> _DESCRIPTION OF THE TASK_
Each line of the listing needs to be given again exactly.
*** Opening DATA RECORDS ***
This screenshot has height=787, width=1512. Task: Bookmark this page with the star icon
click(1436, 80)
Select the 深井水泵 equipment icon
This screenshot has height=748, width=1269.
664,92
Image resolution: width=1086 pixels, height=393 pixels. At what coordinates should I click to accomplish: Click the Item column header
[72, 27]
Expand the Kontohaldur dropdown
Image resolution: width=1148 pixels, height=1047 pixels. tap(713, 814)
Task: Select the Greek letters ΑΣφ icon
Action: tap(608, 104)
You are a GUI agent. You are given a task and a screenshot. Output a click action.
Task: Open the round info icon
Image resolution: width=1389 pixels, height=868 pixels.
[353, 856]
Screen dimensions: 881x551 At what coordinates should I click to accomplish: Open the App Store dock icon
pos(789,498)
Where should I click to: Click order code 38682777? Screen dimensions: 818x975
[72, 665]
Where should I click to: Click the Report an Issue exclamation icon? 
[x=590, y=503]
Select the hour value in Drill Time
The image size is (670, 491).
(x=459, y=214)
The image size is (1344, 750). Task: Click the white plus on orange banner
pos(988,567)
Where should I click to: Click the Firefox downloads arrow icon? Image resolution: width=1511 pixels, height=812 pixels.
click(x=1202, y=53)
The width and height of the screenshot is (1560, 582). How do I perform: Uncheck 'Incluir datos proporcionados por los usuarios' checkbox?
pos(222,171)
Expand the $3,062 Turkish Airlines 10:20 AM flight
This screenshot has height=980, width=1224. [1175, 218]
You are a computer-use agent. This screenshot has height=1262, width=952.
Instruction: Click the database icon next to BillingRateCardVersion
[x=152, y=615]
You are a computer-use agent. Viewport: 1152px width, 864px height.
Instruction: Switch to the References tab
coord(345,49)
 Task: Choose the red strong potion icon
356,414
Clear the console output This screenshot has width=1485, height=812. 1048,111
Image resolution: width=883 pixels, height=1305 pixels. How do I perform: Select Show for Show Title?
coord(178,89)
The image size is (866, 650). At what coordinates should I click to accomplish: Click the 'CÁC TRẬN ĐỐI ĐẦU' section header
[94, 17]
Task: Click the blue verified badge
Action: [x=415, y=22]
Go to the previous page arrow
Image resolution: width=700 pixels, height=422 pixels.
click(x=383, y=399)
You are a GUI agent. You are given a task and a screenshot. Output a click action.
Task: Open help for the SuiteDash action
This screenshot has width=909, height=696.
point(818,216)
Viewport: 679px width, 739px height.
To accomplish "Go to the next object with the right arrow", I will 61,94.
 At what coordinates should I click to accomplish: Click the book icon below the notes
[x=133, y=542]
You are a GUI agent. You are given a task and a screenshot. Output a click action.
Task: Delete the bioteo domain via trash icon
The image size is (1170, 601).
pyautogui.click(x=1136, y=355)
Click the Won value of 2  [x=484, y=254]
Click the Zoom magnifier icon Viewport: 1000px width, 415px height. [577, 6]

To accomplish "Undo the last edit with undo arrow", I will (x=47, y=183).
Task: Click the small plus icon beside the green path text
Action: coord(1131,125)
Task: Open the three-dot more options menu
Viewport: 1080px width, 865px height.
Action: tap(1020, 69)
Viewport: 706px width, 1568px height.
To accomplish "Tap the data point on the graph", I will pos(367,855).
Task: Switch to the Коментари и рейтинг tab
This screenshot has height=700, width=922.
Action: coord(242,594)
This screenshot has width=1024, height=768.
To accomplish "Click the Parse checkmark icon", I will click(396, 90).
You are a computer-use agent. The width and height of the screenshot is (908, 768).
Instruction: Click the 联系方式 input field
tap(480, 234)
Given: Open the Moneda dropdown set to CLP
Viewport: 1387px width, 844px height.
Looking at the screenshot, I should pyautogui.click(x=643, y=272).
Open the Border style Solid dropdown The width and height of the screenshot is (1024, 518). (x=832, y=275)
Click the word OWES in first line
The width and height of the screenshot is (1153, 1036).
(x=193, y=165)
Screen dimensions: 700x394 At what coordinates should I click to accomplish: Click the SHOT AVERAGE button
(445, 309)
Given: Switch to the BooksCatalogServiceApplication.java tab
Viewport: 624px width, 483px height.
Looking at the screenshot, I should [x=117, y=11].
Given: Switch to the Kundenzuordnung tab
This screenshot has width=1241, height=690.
*** Closing DATA RECORDS ***
> _RESULT FOR THIS TASK_
This screenshot has height=787, width=1512. Task: Bookmark this page with the star icon
click(1436, 80)
Select the 深井水泵 equipment icon
This screenshot has height=748, width=1269.
664,92
Image resolution: width=1086 pixels, height=393 pixels. At what coordinates should I click to accomplish: Click the Item column header
[72, 27]
Expand the Kontohaldur dropdown
Image resolution: width=1148 pixels, height=1047 pixels. tap(713, 814)
Task: Select the Greek letters ΑΣφ icon
Action: tap(608, 104)
You are a GUI agent. You are given a task and a screenshot. Output a click action.
Task: Open the round info icon
Image resolution: width=1389 pixels, height=868 pixels.
[353, 856]
Screen dimensions: 881x551 At what coordinates should I click to accomplish: Open the App Store dock icon
pos(789,498)
Where should I click to: Click order code 38682777? Screen dimensions: 818x975
[72, 665]
Where should I click to: Click the Report an Issue exclamation icon? 
[x=590, y=503]
Select the hour value in Drill Time
The image size is (670, 491).
(x=459, y=214)
The image size is (1344, 750). Task: Click the white plus on orange banner
pos(988,567)
Where should I click to: Click the Firefox downloads arrow icon? Image resolution: width=1511 pixels, height=812 pixels.
click(x=1202, y=53)
The width and height of the screenshot is (1560, 582). How do I perform: Uncheck 'Incluir datos proporcionados por los usuarios' checkbox?
pos(222,171)
Expand the $3,062 Turkish Airlines 10:20 AM flight
This screenshot has height=980, width=1224. [1175, 218]
You are a computer-use agent. This screenshot has height=1262, width=952.
Instruction: Click the database icon next to BillingRateCardVersion
[x=152, y=615]
You are a computer-use agent. Viewport: 1152px width, 864px height.
Instruction: Switch to the References tab
coord(345,49)
 Task: Choose the red strong potion icon
356,414
Clear the console output This screenshot has width=1485, height=812. 1048,111
Image resolution: width=883 pixels, height=1305 pixels. How do I perform: Select Show for Show Title?
coord(178,89)
The image size is (866, 650). At what coordinates should I click to accomplish: Click the 'CÁC TRẬN ĐỐI ĐẦU' section header
[94, 17]
Task: Click the blue verified badge
Action: [x=415, y=22]
Go to the previous page arrow
Image resolution: width=700 pixels, height=422 pixels.
click(x=383, y=399)
You are a GUI agent. You are given a task and a screenshot. Output a click action.
Task: Open help for the SuiteDash action
This screenshot has width=909, height=696.
point(818,216)
Viewport: 679px width, 739px height.
To accomplish "Go to the next object with the right arrow", I will 61,94.
 At what coordinates should I click to accomplish: Click the book icon below the notes
[x=133, y=542]
You are a GUI agent. You are given a task and a screenshot. Output a click action.
Task: Delete the bioteo domain via trash icon
The image size is (1170, 601).
pyautogui.click(x=1136, y=355)
Click the Won value of 2  [x=484, y=254]
Click the Zoom magnifier icon Viewport: 1000px width, 415px height. [577, 6]

To accomplish "Undo the last edit with undo arrow", I will (x=47, y=183).
Task: Click the small plus icon beside the green path text
Action: coord(1131,125)
Task: Open the three-dot more options menu
Viewport: 1080px width, 865px height.
Action: tap(1020, 69)
Viewport: 706px width, 1568px height.
To accomplish "Tap the data point on the graph", I will pos(367,855).
Task: Switch to the Коментари и рейтинг tab
This screenshot has height=700, width=922.
Action: coord(242,594)
This screenshot has width=1024, height=768.
To accomplish "Click the Parse checkmark icon", I will click(396, 90).
You are a computer-use agent. The width and height of the screenshot is (908, 768).
Instruction: Click the 联系方式 input field
tap(480, 234)
Given: Open the Moneda dropdown set to CLP
Viewport: 1387px width, 844px height.
Looking at the screenshot, I should pyautogui.click(x=643, y=272).
Open the Border style Solid dropdown The width and height of the screenshot is (1024, 518). (x=832, y=275)
Click the word OWES in first line
The width and height of the screenshot is (1153, 1036).
(x=193, y=165)
Screen dimensions: 700x394 At what coordinates should I click to accomplish: Click the SHOT AVERAGE button
(445, 309)
Given: Switch to the BooksCatalogServiceApplication.java tab
Viewport: 624px width, 483px height.
Looking at the screenshot, I should [x=117, y=11].
Given: Switch to the Kundenzuordnung tab
This screenshot has width=1241, height=690.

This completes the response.